>>>
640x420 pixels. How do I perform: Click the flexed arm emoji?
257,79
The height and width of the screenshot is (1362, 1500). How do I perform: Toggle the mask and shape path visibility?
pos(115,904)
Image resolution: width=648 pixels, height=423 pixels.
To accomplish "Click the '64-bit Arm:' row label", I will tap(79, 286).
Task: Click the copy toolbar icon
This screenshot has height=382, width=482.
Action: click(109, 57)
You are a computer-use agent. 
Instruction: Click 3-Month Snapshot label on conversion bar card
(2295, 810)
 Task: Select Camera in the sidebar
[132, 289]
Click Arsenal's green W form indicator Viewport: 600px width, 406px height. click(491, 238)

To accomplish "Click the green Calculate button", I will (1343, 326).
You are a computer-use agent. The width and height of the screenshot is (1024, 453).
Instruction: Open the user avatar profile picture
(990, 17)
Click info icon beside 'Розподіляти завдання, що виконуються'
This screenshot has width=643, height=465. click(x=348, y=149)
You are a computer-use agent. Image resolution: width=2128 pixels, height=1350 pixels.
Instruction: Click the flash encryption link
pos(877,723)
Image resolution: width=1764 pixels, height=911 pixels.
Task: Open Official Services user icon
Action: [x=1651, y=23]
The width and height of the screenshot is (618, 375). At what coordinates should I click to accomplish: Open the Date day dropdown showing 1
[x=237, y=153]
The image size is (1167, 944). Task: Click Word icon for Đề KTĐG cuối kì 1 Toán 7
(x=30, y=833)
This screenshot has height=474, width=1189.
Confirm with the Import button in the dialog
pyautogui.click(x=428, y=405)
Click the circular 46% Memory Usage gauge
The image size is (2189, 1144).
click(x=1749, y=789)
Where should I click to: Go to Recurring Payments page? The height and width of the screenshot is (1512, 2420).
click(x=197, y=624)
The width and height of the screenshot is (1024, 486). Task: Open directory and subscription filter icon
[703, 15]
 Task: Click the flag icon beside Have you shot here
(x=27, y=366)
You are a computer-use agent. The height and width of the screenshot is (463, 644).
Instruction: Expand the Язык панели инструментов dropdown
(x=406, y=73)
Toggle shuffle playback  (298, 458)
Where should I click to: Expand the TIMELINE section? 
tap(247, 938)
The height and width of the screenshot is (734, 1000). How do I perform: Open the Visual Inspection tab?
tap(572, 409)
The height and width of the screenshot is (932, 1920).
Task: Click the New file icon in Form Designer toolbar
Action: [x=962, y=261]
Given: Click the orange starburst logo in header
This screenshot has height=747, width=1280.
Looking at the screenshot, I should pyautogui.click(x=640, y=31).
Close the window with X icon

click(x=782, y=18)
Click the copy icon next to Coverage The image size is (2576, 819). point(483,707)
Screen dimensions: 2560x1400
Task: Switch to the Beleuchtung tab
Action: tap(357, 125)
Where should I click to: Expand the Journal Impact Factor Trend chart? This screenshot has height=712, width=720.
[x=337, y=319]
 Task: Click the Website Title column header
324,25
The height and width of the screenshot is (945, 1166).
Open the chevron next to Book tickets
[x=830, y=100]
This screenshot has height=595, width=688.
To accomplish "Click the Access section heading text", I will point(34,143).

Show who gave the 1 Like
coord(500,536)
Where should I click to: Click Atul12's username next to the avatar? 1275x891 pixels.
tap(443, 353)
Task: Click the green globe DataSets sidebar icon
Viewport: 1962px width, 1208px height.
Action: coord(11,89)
<<<
SHORT PROBLEM: Can you lay out every line of the material above as a JSON list of strings, one string per line, with the blank lines left out?

RESULT:
[
  "640x420 pixels. How do I perform: Click the flexed arm emoji?",
  "257,79",
  "The height and width of the screenshot is (1362, 1500). How do I perform: Toggle the mask and shape path visibility?",
  "pos(115,904)",
  "Image resolution: width=648 pixels, height=423 pixels.",
  "To accomplish \"Click the '64-bit Arm:' row label\", I will tap(79, 286).",
  "Task: Click the copy toolbar icon",
  "This screenshot has height=382, width=482.",
  "Action: click(109, 57)",
  "You are a computer-use agent. ",
  "Instruction: Click 3-Month Snapshot label on conversion bar card",
  "(2295, 810)",
  " Task: Select Camera in the sidebar",
  "[132, 289]",
  "Click Arsenal's green W form indicator Viewport: 600px width, 406px height. click(491, 238)",
  "To accomplish \"Click the green Calculate button\", I will (1343, 326).",
  "You are a computer-use agent. The width and height of the screenshot is (1024, 453).",
  "Instruction: Open the user avatar profile picture",
  "(990, 17)",
  "Click info icon beside 'Розподіляти завдання, що виконуються'",
  "This screenshot has width=643, height=465. click(x=348, y=149)",
  "You are a computer-use agent. Image resolution: width=2128 pixels, height=1350 pixels.",
  "Instruction: Click the flash encryption link",
  "pos(877,723)",
  "Image resolution: width=1764 pixels, height=911 pixels.",
  "Task: Open Official Services user icon",
  "Action: [x=1651, y=23]",
  "The width and height of the screenshot is (618, 375). At what coordinates should I click to accomplish: Open the Date day dropdown showing 1",
  "[x=237, y=153]",
  "The image size is (1167, 944). Task: Click Word icon for Đề KTĐG cuối kì 1 Toán 7",
  "(x=30, y=833)",
  "This screenshot has height=474, width=1189.",
  "Confirm with the Import button in the dialog",
  "pyautogui.click(x=428, y=405)",
  "Click the circular 46% Memory Usage gauge",
  "The image size is (2189, 1144).",
  "click(x=1749, y=789)",
  "Where should I click to: Go to Recurring Payments page? The height and width of the screenshot is (1512, 2420).",
  "click(x=197, y=624)",
  "The width and height of the screenshot is (1024, 486). Task: Open directory and subscription filter icon",
  "[703, 15]",
  " Task: Click the flag icon beside Have you shot here",
  "(x=27, y=366)",
  "You are a computer-use agent. The height and width of the screenshot is (463, 644).",
  "Instruction: Expand the Язык панели инструментов dropdown",
  "(x=406, y=73)",
  "Toggle shuffle playback  (298, 458)",
  "Where should I click to: Expand the TIMELINE section? ",
  "tap(247, 938)",
  "The height and width of the screenshot is (734, 1000). How do I perform: Open the Visual Inspection tab?",
  "tap(572, 409)",
  "The height and width of the screenshot is (932, 1920).",
  "Task: Click the New file icon in Form Designer toolbar",
  "Action: [x=962, y=261]",
  "Given: Click the orange starburst logo in header",
  "This screenshot has height=747, width=1280.",
  "Looking at the screenshot, I should pyautogui.click(x=640, y=31).",
  "Close the window with X icon",
  "click(x=782, y=18)",
  "Click the copy icon next to Coverage The image size is (2576, 819). point(483,707)",
  "Screen dimensions: 2560x1400",
  "Task: Switch to the Beleuchtung tab",
  "Action: tap(357, 125)",
  "Where should I click to: Expand the Journal Impact Factor Trend chart? This screenshot has height=712, width=720.",
  "[x=337, y=319]",
  " Task: Click the Website Title column header",
  "324,25",
  "The height and width of the screenshot is (945, 1166).",
  "Open the chevron next to Book tickets",
  "[x=830, y=100]",
  "This screenshot has height=595, width=688.",
  "To accomplish \"Click the Access section heading text\", I will point(34,143).",
  "Show who gave the 1 Like",
  "coord(500,536)",
  "Where should I click to: Click Atul12's username next to the avatar? 1275x891 pixels.",
  "tap(443, 353)",
  "Task: Click the green globe DataSets sidebar icon",
  "Viewport: 1962px width, 1208px height.",
  "Action: coord(11,89)"
]